----- Provided material -----
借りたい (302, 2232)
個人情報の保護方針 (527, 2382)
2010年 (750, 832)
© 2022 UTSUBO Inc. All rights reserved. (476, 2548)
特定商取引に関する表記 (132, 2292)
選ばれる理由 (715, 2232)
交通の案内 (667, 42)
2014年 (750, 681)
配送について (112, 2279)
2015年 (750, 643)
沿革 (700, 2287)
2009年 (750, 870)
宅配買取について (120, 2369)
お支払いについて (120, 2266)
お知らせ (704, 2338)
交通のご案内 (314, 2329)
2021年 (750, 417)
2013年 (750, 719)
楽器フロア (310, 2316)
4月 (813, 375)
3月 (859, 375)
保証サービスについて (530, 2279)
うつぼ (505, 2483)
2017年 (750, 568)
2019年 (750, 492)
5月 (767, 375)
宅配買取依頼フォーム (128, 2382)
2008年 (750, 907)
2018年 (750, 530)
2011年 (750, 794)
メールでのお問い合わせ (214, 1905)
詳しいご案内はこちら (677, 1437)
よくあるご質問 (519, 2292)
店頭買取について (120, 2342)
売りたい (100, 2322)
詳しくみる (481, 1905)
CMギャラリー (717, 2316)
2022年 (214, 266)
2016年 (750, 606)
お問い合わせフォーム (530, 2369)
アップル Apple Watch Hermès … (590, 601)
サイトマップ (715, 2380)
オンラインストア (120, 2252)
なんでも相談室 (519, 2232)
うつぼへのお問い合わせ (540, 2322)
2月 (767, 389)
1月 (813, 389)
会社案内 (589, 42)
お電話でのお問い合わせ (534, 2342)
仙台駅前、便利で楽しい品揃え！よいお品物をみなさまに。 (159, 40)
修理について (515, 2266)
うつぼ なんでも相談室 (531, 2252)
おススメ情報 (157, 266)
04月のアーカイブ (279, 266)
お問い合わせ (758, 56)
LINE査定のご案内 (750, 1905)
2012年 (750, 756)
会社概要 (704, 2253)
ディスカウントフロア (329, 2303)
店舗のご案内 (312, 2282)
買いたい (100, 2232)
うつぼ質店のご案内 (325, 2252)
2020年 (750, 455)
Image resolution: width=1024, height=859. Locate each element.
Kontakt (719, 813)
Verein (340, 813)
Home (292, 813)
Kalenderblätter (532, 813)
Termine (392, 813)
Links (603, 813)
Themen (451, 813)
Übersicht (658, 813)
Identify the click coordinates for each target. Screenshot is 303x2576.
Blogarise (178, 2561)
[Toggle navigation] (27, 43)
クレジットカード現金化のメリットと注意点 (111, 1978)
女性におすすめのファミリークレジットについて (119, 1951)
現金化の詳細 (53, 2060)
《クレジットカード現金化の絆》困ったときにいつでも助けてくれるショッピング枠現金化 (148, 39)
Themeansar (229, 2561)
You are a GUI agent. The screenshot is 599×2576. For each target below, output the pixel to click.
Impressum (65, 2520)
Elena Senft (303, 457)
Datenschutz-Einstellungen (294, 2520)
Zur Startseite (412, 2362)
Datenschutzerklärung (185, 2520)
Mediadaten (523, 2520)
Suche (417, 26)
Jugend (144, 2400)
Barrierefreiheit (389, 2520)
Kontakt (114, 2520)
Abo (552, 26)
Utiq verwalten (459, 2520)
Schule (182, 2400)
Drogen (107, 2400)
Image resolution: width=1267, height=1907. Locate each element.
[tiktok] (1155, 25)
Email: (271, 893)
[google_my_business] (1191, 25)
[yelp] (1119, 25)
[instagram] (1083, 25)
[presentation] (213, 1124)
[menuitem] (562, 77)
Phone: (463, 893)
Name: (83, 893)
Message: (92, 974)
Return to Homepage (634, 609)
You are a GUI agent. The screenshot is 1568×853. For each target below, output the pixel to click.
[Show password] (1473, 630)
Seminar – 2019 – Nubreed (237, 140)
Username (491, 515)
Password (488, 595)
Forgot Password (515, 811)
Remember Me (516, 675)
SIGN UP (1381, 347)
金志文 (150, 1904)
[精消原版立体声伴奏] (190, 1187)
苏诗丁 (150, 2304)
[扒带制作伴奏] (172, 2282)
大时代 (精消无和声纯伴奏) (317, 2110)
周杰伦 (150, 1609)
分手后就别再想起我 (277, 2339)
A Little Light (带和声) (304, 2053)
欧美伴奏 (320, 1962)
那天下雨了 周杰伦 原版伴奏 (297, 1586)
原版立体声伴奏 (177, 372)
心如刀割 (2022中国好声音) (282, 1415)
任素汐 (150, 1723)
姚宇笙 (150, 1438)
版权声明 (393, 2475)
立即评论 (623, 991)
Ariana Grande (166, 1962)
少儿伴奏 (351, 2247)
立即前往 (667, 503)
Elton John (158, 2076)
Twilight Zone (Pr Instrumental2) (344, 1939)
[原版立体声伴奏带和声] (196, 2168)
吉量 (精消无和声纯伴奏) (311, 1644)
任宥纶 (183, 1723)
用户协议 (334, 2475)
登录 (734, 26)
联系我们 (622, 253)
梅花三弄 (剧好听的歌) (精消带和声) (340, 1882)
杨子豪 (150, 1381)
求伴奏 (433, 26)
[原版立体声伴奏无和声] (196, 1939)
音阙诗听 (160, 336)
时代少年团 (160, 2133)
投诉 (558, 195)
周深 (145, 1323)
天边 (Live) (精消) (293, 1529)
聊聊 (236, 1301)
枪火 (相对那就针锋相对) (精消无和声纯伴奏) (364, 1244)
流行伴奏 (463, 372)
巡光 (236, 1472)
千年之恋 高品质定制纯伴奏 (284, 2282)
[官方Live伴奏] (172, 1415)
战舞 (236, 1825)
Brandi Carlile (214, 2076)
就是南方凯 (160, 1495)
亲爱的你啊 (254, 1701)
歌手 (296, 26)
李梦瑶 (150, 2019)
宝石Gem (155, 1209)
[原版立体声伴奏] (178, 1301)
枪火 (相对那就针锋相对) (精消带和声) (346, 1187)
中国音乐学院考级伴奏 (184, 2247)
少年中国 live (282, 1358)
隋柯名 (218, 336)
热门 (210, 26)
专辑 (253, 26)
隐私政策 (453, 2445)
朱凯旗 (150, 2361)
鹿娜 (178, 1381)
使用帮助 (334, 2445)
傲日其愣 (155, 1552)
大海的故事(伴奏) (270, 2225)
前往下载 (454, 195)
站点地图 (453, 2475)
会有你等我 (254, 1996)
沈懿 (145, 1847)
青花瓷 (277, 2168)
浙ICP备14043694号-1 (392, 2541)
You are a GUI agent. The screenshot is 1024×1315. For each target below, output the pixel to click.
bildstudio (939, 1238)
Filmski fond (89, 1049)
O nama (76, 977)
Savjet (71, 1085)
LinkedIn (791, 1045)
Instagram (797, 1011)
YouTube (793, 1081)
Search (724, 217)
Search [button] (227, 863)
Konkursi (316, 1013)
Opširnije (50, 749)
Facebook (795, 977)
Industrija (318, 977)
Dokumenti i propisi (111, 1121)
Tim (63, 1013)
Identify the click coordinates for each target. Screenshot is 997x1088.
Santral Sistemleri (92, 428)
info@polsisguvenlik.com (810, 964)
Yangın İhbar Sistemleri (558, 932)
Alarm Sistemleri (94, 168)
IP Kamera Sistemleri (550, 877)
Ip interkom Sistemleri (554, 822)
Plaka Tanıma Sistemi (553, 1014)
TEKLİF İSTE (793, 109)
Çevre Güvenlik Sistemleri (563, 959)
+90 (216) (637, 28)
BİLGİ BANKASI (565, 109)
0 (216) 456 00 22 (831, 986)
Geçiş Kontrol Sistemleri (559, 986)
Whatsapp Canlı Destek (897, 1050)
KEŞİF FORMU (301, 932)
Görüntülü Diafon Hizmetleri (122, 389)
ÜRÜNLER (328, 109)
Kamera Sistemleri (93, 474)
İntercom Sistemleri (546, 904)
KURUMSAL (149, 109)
-----
■ Exercise requirements: Extract each line of the items above that contains the string "element". Case counts, so match uppercase and lowercase letters exactly.

■ Answer:
Image resolution: width=1024, height=859. Locate each element.
Image resolution: width=1267, height=1907. Locate each element.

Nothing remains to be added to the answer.